§ GIVEN INFORMATION:

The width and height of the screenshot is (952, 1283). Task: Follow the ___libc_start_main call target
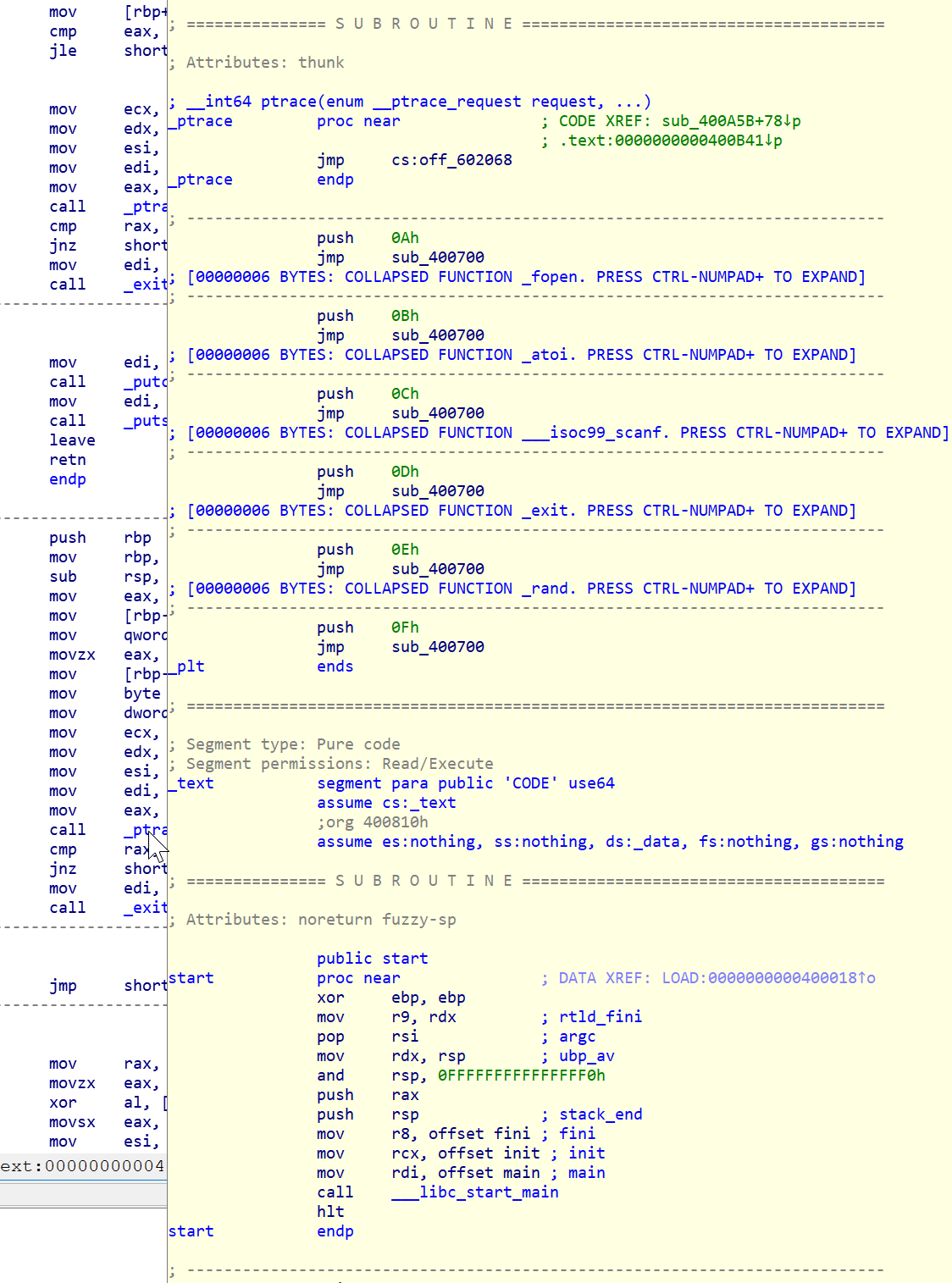(x=474, y=1192)
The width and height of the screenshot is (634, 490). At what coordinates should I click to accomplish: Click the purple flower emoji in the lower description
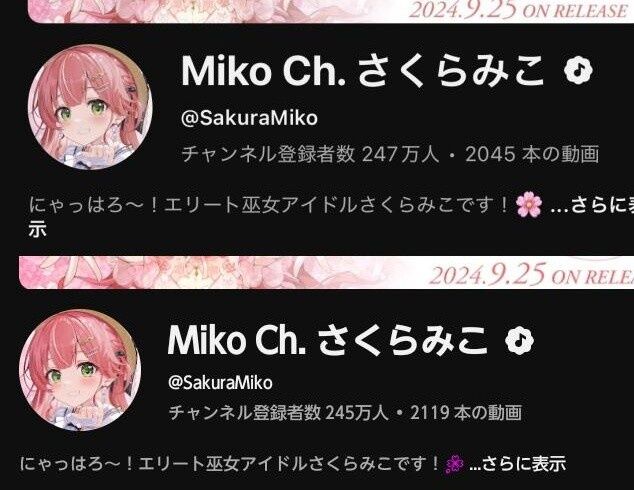pyautogui.click(x=454, y=464)
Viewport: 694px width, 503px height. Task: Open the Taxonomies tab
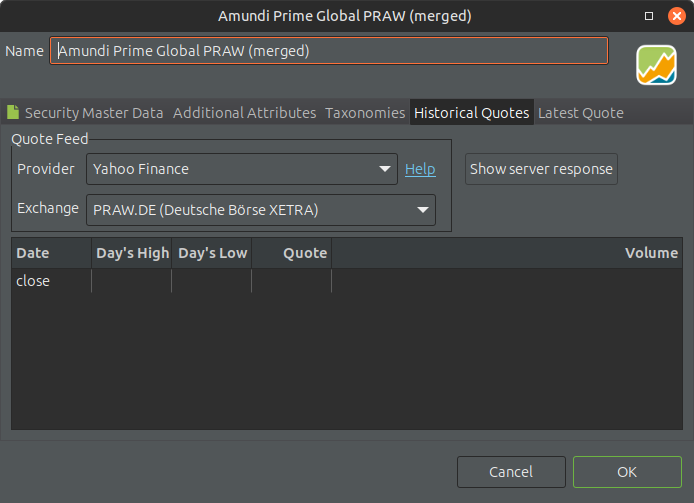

§ GOAL OF THE EXERCISE: Return the whole listing exactly, minus its pictures.

§ TASK OUTPUT:
The width and height of the screenshot is (952, 1283). Task: Follow the ___libc_start_main call target
(x=474, y=1192)
The width and height of the screenshot is (634, 490). At what coordinates should I click to accomplish: Click the purple flower emoji in the lower description
pyautogui.click(x=454, y=464)
Viewport: 694px width, 503px height. Task: Open the Taxonomies tab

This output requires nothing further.